I was also asked to build a restaurant scene and fill it with moving virtual characters, but this was very similar to the summer school exercises and the Unity developer tutorials so this didn’t prove too tricky. Characters were downloaded from Adobe Maximo, so came with animation cycles attached and a few YouTube tutorials later I had people looking around and being furious at virtual restaurant tables.

Finally, I was asked to build an AR tester experience. I had to place a virtual character, like those from the restaurant scene, into a real world environment and have them occluded by a real world object, specifically sitting behind and hidden by a real world table. This is something that is surprisingly hard to find official Unity information for. There is lots of help for tracking markers and placing AR content in the real world but not so much for having that content blocked by real objects. I eventually found a YouTube tutorial which addressed a similar problem in a way which allowed me to figure out how to solve my own. They showed how there was a depth occluder material that you could use to create invisible game objects that would block the audience’s vision of the virtual content. Creating a cube the size of a table top and placing it over the lap of my sitting virtual character, then using a placemat as a tracking marker in the real world to position the avatar behind a real table allowed the virtual character to appear as if they were sitting in the real world.
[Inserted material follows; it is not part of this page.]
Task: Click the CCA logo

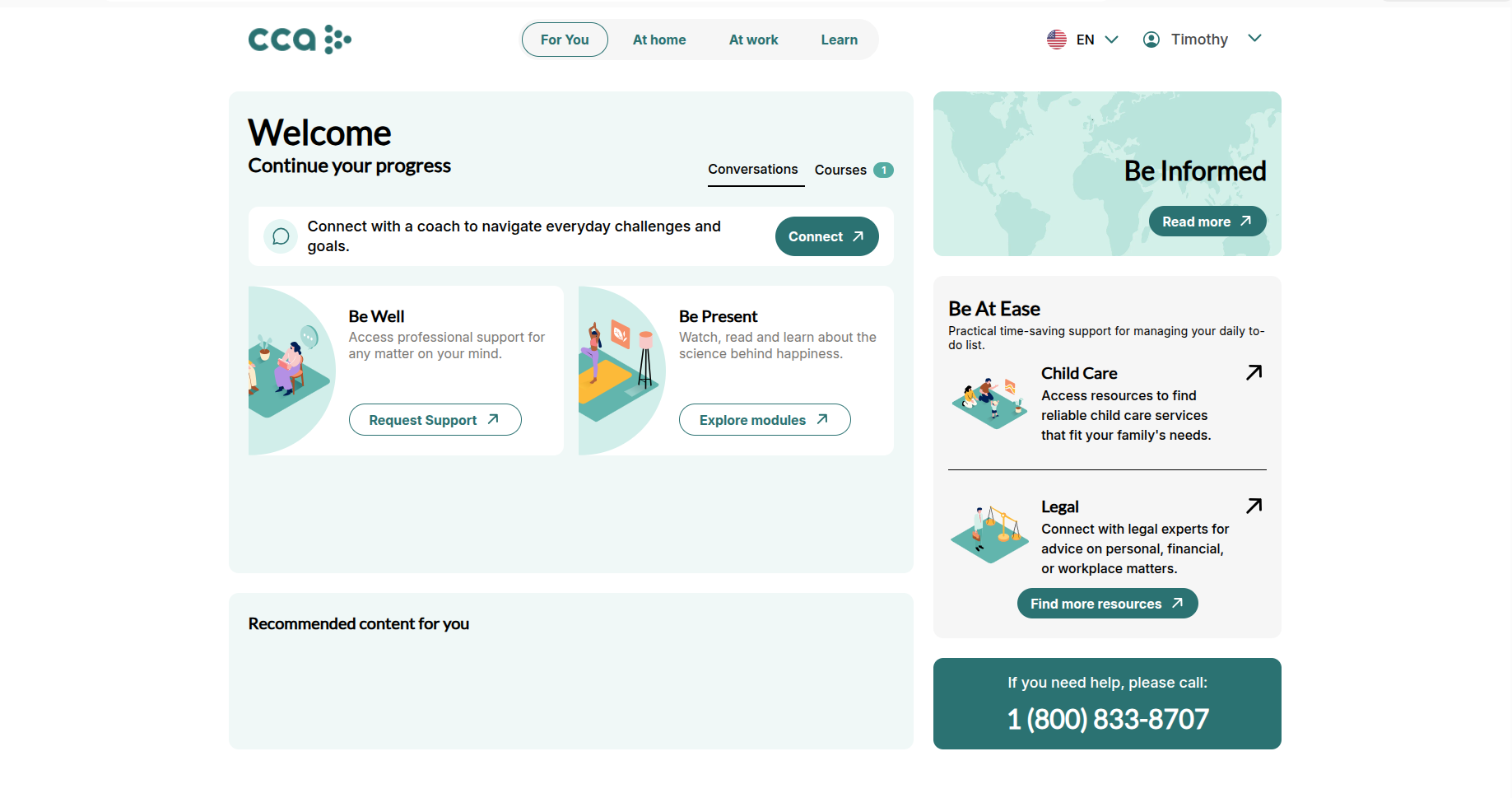Action: click(x=300, y=40)
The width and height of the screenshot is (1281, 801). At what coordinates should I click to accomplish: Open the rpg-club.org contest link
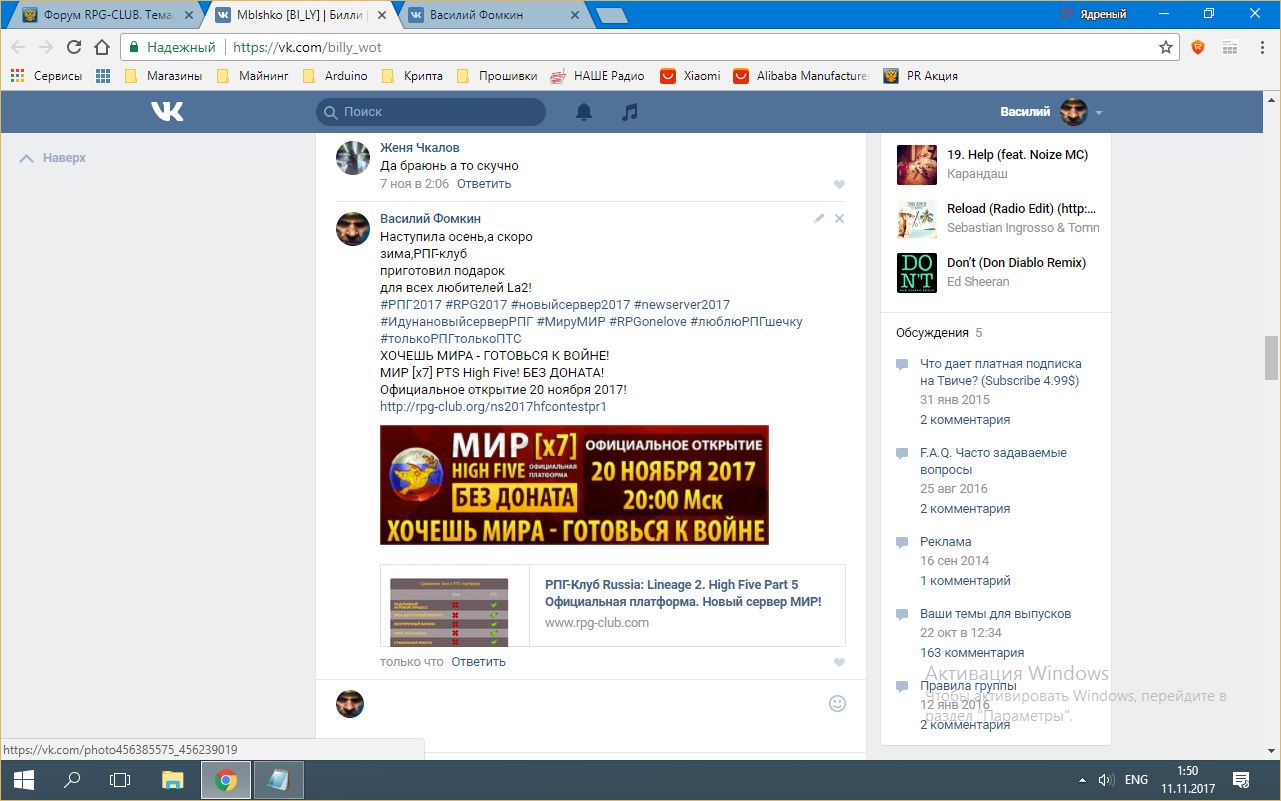pos(493,407)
The illusion was particularly impressive when the character moved and there arms would disappear and reappear below and above the line of the back of the table. See attached photo for a snapshot of the experience.

If I had any advice to any other researchers looking to get into creating XR experiences, or even just learning to code, it is there’s no time like the present to start learning. There are plenty of great resources online for free that go through everything you’ll need to know step by step, while also allowing you to navigate through lessons to learn the specific things that you need for whatever project you might be working on. Though getting an understanding of the basics is fundamental you can pick or choose what of the more specific stuff to learn to suit your needs fairly easily. Also, just like any skill, you’ll need to keep practising. Find some little challenges to work towards, like I had set out for me. There were a few times I’d not focus on coding for a few weeks and then notice that I had forgotten something I definitely knew before and had to go back over previous lessons or code that I had written to find it. Don’t fall for this like I did, keep it up at a steady pace and you’ll be writing code in no time.